AIM OF THE TASK: Reproduce the records below in full and word for word, excluding pictures.

[Start of section]

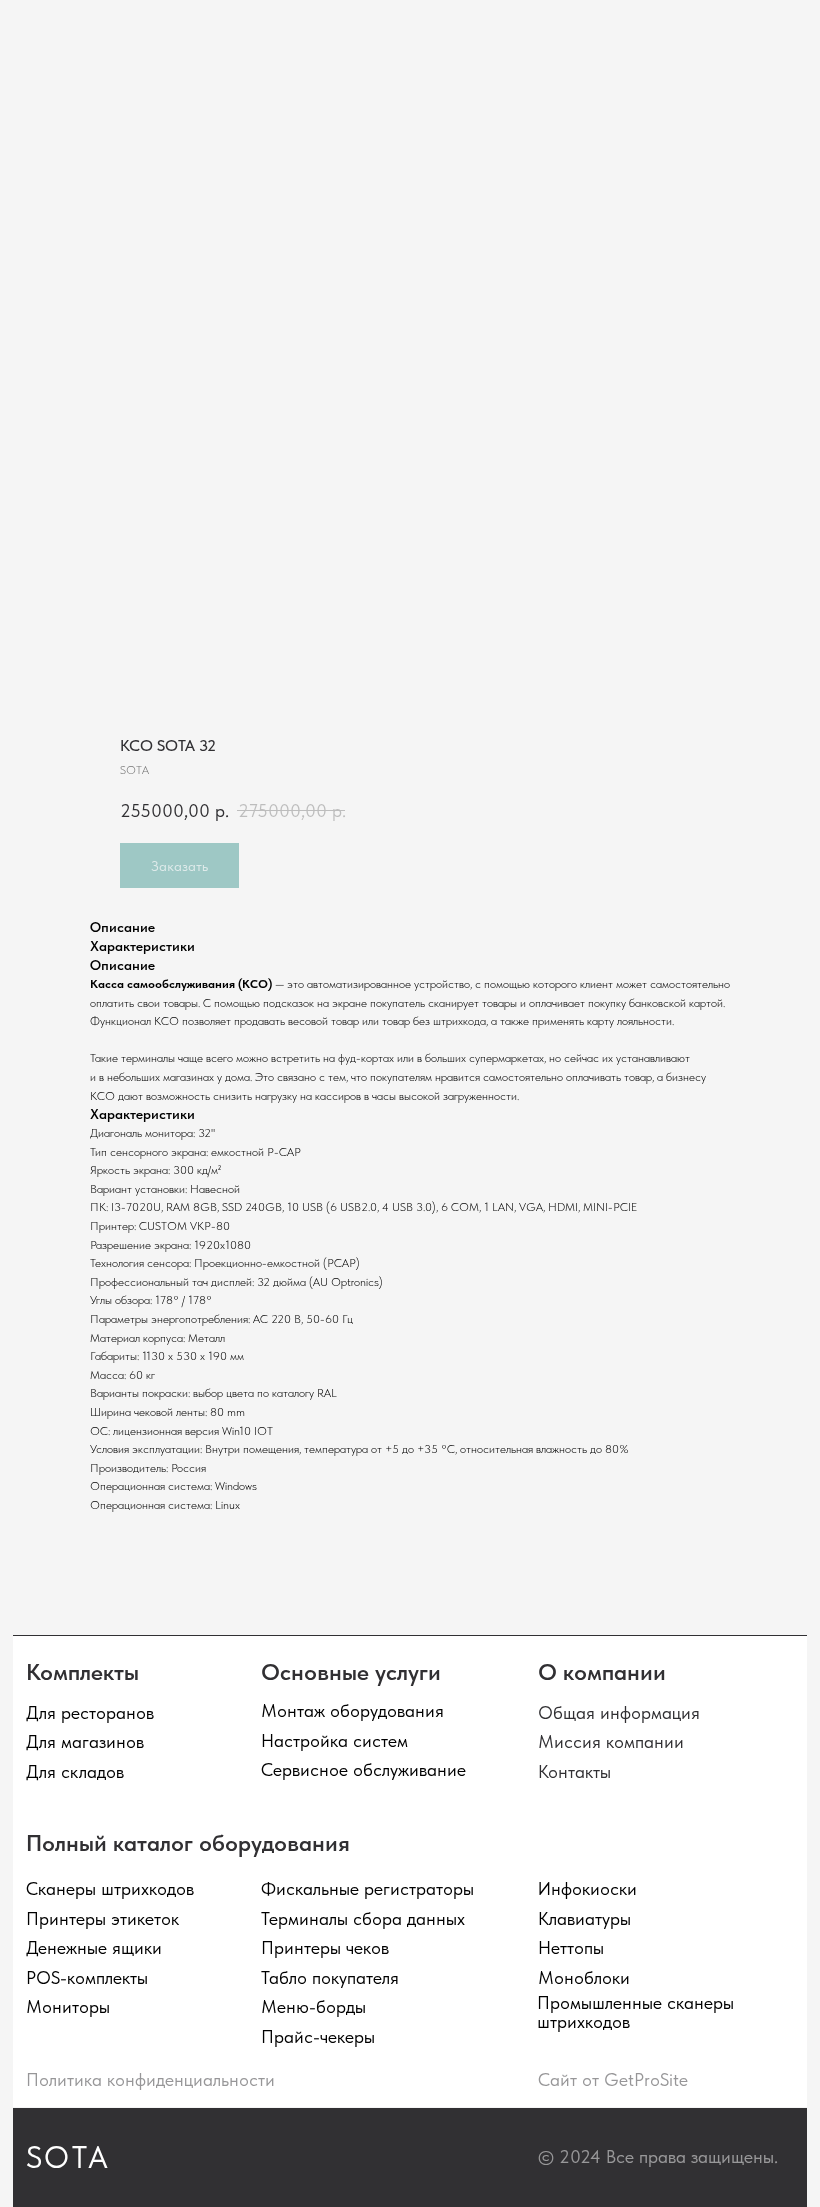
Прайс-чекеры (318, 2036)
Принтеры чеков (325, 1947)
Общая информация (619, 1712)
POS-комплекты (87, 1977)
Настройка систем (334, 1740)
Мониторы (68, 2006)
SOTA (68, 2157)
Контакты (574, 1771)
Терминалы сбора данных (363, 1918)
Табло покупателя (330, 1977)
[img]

[End of section]

ANSWER SECTION:
Прайс-чекеры (318, 2036)
Принтеры чеков (325, 1947)
Общая информация (619, 1712)
POS-комплекты (87, 1977)
Настройка систем (334, 1740)
Мониторы (68, 2006)
SOTA (68, 2157)
Контакты (574, 1771)
Терминалы сбора данных (363, 1918)
Табло покупателя (330, 1977)
[img]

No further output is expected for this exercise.